If you have ever seen a zoo animal pacing their cage or acting strangely, they probably have ARB, Abnormal Repetitive Behavior. It occurs in captive animals that have depression, psychoses, or are just extremely bored. Almost all zoo animals have this disorder and are put on antidepressants or tranquilizers. Imagine living in your bedroom for your entire life. Polar bears roam dozens of miles a day while elephants can cover 50 miles in search of food and water. But at zoos, there is little room, regular feedings, and no room for natural instincts. These mental disorders result in behavior problems that can lead to fatal situations. With the combination of captive-born illnesses and insufficient regulations on the zoo’s part, countless animals and people have died. At the San Francisco Zoo, a Siberian tiger named Tatiana leaped out of her enclosure and attacked a group of men throwing rocks and taunting her. One man did not survive and Tatiana was fatally shot by police officers. It was later discovered Tatiana’s walls were four feet short of requirement. At the Toledo Zoo, a Sloth bear named Medusa was locked up for hibernation and later found dead. Toledo zookeepers did not know her endangered species does not hibernate. At the Copenhagen Zoo, a healthy two year old giraffe named Marius was publicly killed, skinned, and fed to the zoo lions because he “outlived his cuteness”. Marius was killed despite a petition with thousands of signatures, offers from other zoos, and a $680k offer from a private individual. And most famously, at the Cincinnati Zoo, a lowland gorilla by the name of Harambe was fatally shot after a toddler fell into his enclosure. It is highly debated whether the boy’s life was in imminent or immediate danger and whether Harambe should have been shot.  All of this is caused by the inevitable effects of locking an animal in a space that could never compare to its natural habitat no matter how big or brightly painted.

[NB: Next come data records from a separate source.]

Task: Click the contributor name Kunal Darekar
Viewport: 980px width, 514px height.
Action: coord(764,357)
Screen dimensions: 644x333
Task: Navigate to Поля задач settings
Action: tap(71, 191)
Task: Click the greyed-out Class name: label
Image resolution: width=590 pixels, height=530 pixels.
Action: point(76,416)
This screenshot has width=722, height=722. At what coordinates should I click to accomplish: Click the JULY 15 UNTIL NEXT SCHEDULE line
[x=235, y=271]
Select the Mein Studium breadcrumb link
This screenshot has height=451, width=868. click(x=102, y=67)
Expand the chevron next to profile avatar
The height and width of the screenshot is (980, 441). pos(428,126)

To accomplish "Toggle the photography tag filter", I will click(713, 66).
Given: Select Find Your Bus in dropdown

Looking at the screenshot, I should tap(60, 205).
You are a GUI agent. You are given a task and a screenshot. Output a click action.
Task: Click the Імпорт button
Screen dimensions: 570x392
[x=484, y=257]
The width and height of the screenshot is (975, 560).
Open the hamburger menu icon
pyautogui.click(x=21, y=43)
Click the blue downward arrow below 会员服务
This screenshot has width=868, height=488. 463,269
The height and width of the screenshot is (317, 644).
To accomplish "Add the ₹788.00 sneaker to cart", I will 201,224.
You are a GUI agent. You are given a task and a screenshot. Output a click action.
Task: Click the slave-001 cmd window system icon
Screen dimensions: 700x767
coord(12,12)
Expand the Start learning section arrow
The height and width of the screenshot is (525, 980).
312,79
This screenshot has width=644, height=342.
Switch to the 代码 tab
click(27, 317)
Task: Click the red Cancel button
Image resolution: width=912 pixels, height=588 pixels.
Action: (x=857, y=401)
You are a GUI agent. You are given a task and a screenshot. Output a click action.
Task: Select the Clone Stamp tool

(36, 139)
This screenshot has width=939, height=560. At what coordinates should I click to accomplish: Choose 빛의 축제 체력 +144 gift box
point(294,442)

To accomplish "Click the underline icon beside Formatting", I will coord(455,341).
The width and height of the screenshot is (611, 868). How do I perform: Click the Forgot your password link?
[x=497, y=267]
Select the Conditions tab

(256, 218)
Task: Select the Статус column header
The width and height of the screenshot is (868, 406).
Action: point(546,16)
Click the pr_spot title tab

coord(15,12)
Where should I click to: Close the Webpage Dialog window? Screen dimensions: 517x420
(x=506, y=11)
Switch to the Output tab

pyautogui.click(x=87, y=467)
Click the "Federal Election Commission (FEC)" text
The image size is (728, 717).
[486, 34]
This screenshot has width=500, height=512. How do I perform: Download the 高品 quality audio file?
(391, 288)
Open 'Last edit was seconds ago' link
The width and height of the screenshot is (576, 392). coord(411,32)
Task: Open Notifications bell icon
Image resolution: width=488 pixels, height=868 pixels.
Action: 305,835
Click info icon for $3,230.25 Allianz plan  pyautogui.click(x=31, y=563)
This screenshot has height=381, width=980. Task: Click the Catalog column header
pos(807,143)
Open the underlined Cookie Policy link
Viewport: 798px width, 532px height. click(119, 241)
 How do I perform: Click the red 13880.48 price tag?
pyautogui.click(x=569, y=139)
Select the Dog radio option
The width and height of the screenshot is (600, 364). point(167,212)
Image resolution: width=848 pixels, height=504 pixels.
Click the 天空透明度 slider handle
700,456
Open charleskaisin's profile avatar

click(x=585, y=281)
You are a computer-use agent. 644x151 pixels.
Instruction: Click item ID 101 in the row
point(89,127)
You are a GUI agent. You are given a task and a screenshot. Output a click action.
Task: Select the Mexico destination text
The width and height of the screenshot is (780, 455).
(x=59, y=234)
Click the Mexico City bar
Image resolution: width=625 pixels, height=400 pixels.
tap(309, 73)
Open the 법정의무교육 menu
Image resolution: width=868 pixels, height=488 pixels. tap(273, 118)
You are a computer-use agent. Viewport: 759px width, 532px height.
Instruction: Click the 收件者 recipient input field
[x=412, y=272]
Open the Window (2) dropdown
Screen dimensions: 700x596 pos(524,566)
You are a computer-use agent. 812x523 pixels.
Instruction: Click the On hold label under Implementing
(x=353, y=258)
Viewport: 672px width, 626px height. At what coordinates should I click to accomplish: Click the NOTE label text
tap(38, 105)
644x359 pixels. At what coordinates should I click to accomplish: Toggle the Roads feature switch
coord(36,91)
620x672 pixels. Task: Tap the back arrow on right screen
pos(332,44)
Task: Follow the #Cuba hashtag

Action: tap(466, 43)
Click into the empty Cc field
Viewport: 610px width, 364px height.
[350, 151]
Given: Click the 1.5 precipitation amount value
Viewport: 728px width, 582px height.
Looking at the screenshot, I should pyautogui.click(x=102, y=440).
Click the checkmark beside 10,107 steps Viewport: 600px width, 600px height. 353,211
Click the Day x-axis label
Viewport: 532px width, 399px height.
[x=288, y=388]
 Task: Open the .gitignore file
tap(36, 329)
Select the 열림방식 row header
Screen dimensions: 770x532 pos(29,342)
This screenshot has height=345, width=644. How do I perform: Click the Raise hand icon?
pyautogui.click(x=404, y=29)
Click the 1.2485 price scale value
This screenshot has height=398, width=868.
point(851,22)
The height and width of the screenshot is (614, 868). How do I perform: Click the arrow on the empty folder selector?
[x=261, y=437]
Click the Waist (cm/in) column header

Zoos lie about where they get their animals and their “conservation” efforts. Despite what they say, zoos do import endangered animals from the wild or from illegal poachers. In 2016, zoos in Kansas, Nebraska, and Texas imported elephants from Swaziland. Taking animals out of the wild is obviously counterproductive and detrimental to the wild elephants’ health. Zoos breed animals without limit, from the first year of life on, an animal can be expected to be shipped from zoo to zoo, or even from continent to continent. They are forced to breed and in many cases receive harsh punishment or beatings from their temporary keepers. Sissy, an Asian elephant from Thailand, experienced just that. She was torn from her mother and shipped, bred, and held captive for countless years. Fortunately, Sissy now lives in an elephant sanctuary where she lives peacefully. However, Sissy is a rare and lucky case, as almost no zoo animal has a happy ending. And opposite of popular belief, captive animals die prematurely. For example, even working Asian elephants live longer than those in captivity. 40% of lion cubs in captivity die before they are one month old which is higher than in the wild where there are many more fatal factors, like predation and inclement weather.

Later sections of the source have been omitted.